Dommage, si le projet de construction des 50 logements en LSP n’avant pas enregistré un arrêt des travaux de plusieurs mois, l’entreprise aurait été non seulement achevée, mais le produit serait à l’heure actuelle distribué aux souscripteurs de Lakhdaria.
Ce qui attriste encore davantage les prétendants, ainsi d’ailleurs que l’opinion publique locale, c’est le fait de n’avoir pas pris toutes les dispositions nécessaires par une conduite selon les normes du chantier qui, pourtant est implanté sur la meilleure assiette foncière de tout l’ex-Palestro, plus précisément à côté de l’ancienne APC.

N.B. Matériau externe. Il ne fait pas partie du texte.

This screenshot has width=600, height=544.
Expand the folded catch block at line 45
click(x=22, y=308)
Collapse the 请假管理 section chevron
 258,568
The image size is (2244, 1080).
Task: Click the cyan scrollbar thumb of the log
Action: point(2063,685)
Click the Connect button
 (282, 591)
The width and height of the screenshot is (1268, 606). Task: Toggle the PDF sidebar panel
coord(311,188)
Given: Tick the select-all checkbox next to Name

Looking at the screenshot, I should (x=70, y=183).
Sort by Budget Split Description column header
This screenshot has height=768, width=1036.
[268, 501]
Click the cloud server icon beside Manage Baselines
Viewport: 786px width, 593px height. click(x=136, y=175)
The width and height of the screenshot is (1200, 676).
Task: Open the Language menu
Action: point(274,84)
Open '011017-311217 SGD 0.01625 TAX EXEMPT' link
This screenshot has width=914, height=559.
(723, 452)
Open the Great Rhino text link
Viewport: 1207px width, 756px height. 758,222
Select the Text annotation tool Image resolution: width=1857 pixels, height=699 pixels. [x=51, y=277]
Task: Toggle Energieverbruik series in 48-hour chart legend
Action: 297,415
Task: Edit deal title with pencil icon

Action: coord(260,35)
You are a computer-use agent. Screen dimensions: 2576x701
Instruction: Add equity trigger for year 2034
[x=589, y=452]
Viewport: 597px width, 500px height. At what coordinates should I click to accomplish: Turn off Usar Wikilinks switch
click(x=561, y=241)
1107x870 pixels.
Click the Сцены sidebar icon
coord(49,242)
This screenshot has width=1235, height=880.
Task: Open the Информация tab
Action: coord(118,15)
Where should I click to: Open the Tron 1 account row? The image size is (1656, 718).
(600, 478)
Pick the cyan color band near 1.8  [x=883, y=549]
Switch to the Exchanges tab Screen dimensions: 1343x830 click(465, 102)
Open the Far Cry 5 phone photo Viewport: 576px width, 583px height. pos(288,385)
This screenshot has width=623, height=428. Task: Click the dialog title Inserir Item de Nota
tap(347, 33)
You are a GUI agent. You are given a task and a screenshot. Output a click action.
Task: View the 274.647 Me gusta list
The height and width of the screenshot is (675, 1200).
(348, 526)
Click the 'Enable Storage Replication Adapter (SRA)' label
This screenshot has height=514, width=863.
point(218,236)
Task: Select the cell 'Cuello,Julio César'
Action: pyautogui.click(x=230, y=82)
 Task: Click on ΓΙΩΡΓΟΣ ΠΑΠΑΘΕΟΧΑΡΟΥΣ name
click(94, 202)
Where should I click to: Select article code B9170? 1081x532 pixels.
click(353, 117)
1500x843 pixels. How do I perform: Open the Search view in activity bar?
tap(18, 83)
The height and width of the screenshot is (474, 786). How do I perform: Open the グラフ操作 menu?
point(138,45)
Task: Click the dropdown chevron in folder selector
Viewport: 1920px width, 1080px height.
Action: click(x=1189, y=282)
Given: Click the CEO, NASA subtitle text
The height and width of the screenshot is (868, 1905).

Au lancement, rien ne prédisait que le site allait connaître une telle tournure, vraiment tout, se rappelle un souscripteur «avait l’air de marcher comme sur des roulettes». A aucun moment, l’idée d’assister à un quelconque ralentissement des travaux, poursuit-il «n’a traversée ne serait ce qu’une seconde l’esprit des intéressés». Et puis comment ces derniers pourraient ils douter de quoi que ce soit concernant l’application des normes techniques, puisque, tient-il à signaler «on avait de retards que sur la progression des travaux, or sur ce plan là les grosses œuvres étaient totalement terminées». Autrement dit, ils n’étaient préoccupés que par le nombre d’étages que surélevait le promoteur, et qu’ils avaient hâte de voir la réalisation prendre fin, pour que suive enfin l’heure de la remise des clefs.
Mais, encore une fois, les paroles sages de nos aïeuls conseillant «qu’un tiens vaut mieux que deux tu l’auras» se vérifient de nouveau dans ce cas d’exemple, de l’urbanisme, dont le CTC, revêle le bénéficiaire «il à été constaté un non respect du volume prévu pour les poteaux d’assises». Ces anomalies relevées lors du tour de contrôle, lesquelles il faut convenir ne sont pas de simples petits détails, ont contraint l’autorité de l’urbanisme à prendre les mesures de précaution qui s’imposaient. Ce retournement brusque de situation n’a pas été bien entendu du goût des heureux élus au projet, du fait qu’avant que ne survienne ce désolant imprévu, explique-t-il «ils se sont mis à monter mille et un projet, se disant qu’a tout casser, ils réceptionneraient les clefs dans 6 à 8 mois maximum». Néanmoins, l’affaire n’est pas restée décourageante telle qu’elle l’était, les travaux ont été relancés il y a si peu, et selon lui «il n’y à pas de quoi s’inquiéter, il est question seulement de renforcer en ferraille, les piliers jugés peu solides». Voilà bien une nouvelle qui va plaire à tous les souscripteurs, eux qui croyaient il y a seulement un instant, qu’ils avaient tout perdu.